Inglis fell far behind his primary challenger and was forced into a runoff after a race centered around the incumbent's support for the 2008 financial bailout. He's not the first incumbent haunted by that vote.
Nevada voters tossed Gov. Jim Gibbons from office after a tumultuous term that was marred by a bitter divorce and allegations of infidelities.
Less than one-third of Americans say they are inclined to support their House representative in November, according to a Washington Post-ABC News poll, a level lower than in 1994, when Democrats lost control of the House after 40 years in power.
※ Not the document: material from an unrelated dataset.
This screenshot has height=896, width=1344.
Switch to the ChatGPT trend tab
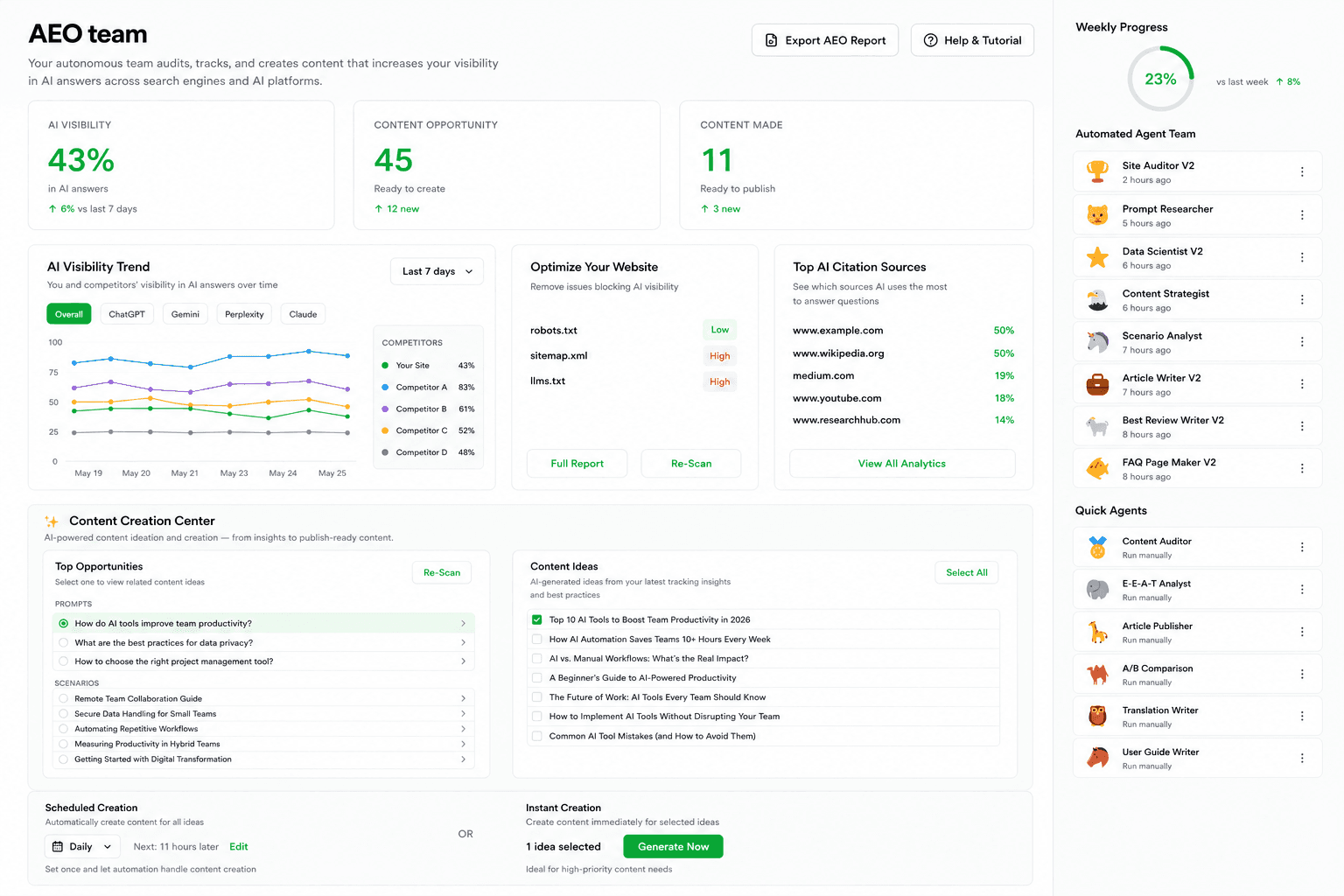(x=127, y=314)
Four incumbents lost seats earlier this spring: Sens. Bob Bennett, R-Utah, and Arlen Specter, D-Pa., and Reps. Alan Mollohan, D-W.Va., and Parker Griffith, R-Ala.
Political neophytes were the rage again Tuesday, winning from California to New Jersey. An unemployed military veteran stunned South Carolina Democratic Party leaders by winning the nomination to challenge Republican U.S. Sen. Jim DeMint.
Primary voters are punishing candidates who cooperate with the opposing party. Specter was one of the Senate's best-known moderates. Republican activists ended Bennett's career because he had worked with a Democrat on a health care bill that went nowhere.
Lincoln avoided that fate. Inglis was punished.
Voters tell pollsters that partisanship and gridlock are among the reasons they despise Washington.
California voters sought to tackle the problem by approving an initiative to scrap the primary system for state and congressional elections. Supporters say the change will benefit moderates who often stumble in highly partisan primaries.
Party leaders oppose the idea — no surprise — because they fear a loss of clout.
It was an uneven performance for the loose coalition of conservative and disenchanted voters called a tea party.
Movement candidates won in Nevada, South Carolina, Georgia and Maine.
But in Virginia, three tea party congressional candidates lost.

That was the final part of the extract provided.